The Relationship Between
Body Image
Gender Identity

Maureen L. Farrell

BackgroundResearch QuestionMethod
ResultsImplicationsRelevant Links

   Research on adolescents pertaining to  body image  and dissatisfaction has shown that there are  many factors which influence the production of body image dissatisfaction.   Adolescents have many  pressures such as: media, parents, and peers,  which could  be predictors of dissatisfaction   (Dunkley, Wertheirm, &  Paxton, 1996).  According to Wood, Becker, and Thompson  (1996),  girls have a significantly greater dissatisfaction   with  their bodies than boys and said that they have a desire to be thinner than their current figures.  Researchers have also suggested  that a higher level of body  satisfaction was  associated with a  higher level of self-esteem,   in both males and females  (Koff, Rierdan, & Stubbs, 1990).
Research Question

   This study's goals were to determine the relationship between gender identity and perceived body satisfaction.



   Participants were selected from an elementary school in a small suburb outside of Boston, Massachusetts.    A total of 22 females from 9 to 10 years of age were recruited.  Each participant provided a conformed consent from their parents.

     The materials for this study consisted of two  questionnaires, The Children Sex Role Inventory (Boldizar, 1991) and The  Health Rating Questionnaire (Farrell, 2000).

  The Children's Sex Role Inventory (CSRI).   The Children's Sex Role Inventory is a measure of sex typing and androgyny  in children and was developed  by Boldizar (1991), based on the Bem Sex  Role Inventory (BSRI:  Bem, 1974).  The CSRI contains 60 items  with three sub  scales: femininity, neutral, and masculinity.  The child rates each statement on a point scale: 4=very true of me, 3=mostly true of me, 2=a little true  of me, and 1=not at all true of me.  Reliability was established through  high internal consistency of femininity and masculinity scales  (average    = .81)  and test-retest reliabilities averaging .60.

  Health Rating Questionnaire.  The Health Rating Questionnaire was developed by  Farrell (2000) to investigate a child's understanding of their own health and the health of others.  The questionnaire is composed of 7 silhouettes of female figures.  Each figure varies in shape and size.  The child is asked to rate each figure on a 5 point anchored  scale for five different factors related to health as follows: 1(sick) to  5 (healthy);  1 (ugly) to 5 (pretty);  1 (sad) to 5 (happy); 1 (weak) to 5(strong); 1 (unkind) to 5 (nice).

     After receiving signed  consent from a parent or guardian,  each participant was given two  questionnaires and  seven figure     drawings in  a packet in a classroom setting.  The order of the questionnaires consisted of the CSRI first, then the HRQ, and participants  were asked to complete them  in that order.  All participants  completed the two questionnaires in 40 minutes.  All participants were  debriefed upon finishing the questionnaires.



   Descriptive statistics are provided for the seven silhouettes by size for all of the following ratings:  healthy, pretty, happy, strong, and kind.
   A series of one-way analysis of variance (ANOVAs) were conducted to examine whether body image size was related to the aforementioned ratings.

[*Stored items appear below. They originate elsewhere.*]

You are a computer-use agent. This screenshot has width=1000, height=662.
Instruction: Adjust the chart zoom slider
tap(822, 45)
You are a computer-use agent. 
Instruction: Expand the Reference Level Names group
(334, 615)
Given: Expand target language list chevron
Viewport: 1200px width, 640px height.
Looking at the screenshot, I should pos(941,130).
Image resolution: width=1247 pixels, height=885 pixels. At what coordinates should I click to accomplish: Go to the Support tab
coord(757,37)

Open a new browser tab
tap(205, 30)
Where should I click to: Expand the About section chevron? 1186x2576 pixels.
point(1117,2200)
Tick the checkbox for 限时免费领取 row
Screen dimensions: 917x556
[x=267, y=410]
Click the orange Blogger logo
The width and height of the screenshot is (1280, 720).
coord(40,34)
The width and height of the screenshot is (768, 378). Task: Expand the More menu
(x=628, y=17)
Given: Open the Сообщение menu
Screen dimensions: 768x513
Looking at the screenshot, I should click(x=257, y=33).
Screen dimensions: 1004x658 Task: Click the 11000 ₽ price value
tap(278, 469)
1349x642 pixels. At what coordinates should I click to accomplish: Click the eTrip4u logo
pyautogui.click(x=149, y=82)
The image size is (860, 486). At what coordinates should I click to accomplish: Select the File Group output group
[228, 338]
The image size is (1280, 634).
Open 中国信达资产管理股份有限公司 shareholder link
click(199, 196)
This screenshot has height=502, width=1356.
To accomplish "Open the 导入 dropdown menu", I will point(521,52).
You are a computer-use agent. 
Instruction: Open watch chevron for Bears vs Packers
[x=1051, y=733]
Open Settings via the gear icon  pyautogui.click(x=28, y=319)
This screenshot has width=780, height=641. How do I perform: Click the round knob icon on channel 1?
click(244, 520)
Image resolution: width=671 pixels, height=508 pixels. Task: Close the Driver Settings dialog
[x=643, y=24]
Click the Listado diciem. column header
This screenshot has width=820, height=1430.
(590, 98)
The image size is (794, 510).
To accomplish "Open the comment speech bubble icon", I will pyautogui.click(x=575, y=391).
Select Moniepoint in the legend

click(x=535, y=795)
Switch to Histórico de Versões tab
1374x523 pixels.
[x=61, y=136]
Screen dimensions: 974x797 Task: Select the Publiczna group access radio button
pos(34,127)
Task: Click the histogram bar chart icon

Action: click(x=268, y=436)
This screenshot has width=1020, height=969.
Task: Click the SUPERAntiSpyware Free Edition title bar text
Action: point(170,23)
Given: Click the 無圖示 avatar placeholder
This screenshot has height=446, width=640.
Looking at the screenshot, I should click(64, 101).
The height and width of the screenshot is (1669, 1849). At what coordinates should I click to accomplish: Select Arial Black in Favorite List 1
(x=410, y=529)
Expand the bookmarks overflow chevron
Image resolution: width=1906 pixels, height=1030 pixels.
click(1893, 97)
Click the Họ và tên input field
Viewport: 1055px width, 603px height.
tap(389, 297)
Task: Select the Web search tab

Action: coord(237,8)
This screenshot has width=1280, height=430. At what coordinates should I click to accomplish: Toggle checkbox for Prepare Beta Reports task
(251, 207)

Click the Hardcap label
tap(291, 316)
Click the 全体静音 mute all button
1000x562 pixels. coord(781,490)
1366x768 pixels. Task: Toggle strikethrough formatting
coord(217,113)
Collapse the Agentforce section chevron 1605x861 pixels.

A significant finding was found for the ANOVA for unhappy.   A significant effect was also found for weak.  The results from the ANOVA on sick, unhappy, and unkind, were not statistically significant. 
   Pearson Correlation's were calculated for Figure 3 (fat), Figure 4 (average), and Figure 6 (skinny).
   Masculinity was correlated in the predicted direction for ugly and unhappy for Figure 3.  There was no significant correlation for femininity.  For those who scored higher in androgyny, projected the larger girl as sick.  Figure 4 demonstrated a significant correlation between masculinity and sick. There were no significant correlations between femininity and androgyny and any of the ratings.

  The results indicate that there are important and significant differences, as well as consistencies for  gender and body image.  It is clear that gender identity relates to ones perception of body image.

The hypothesis of this study postulated that masculinity will show a strong relationship to a more positive body image. It was also hypothesized that those who scored higher in femininity will have a more negative body image.

            The study indicates that there is definitely a relationship between gender roles and the understanding of  body image.  It is          important to identify those characteristics of a preadolescent girl and the influence it  has  on her perceptions of health and body image.  Future research is important to provide a better  understanding of preadolescent views and perceptions on different health issues.  Evidence suggests  that  preadolescent girls have already shown a desire for thinness (Schreiber & Robins, 1996).  It is         important  to address this issue due to the implications of eating disorders and body image  dissatisfaction at such a  young age.

             In addition, future research could  help establish school programs on what it means to be healthy and  clarify what it means to be in good health, which, in turn, lead  to a healthier perception of body image for  oneself and others.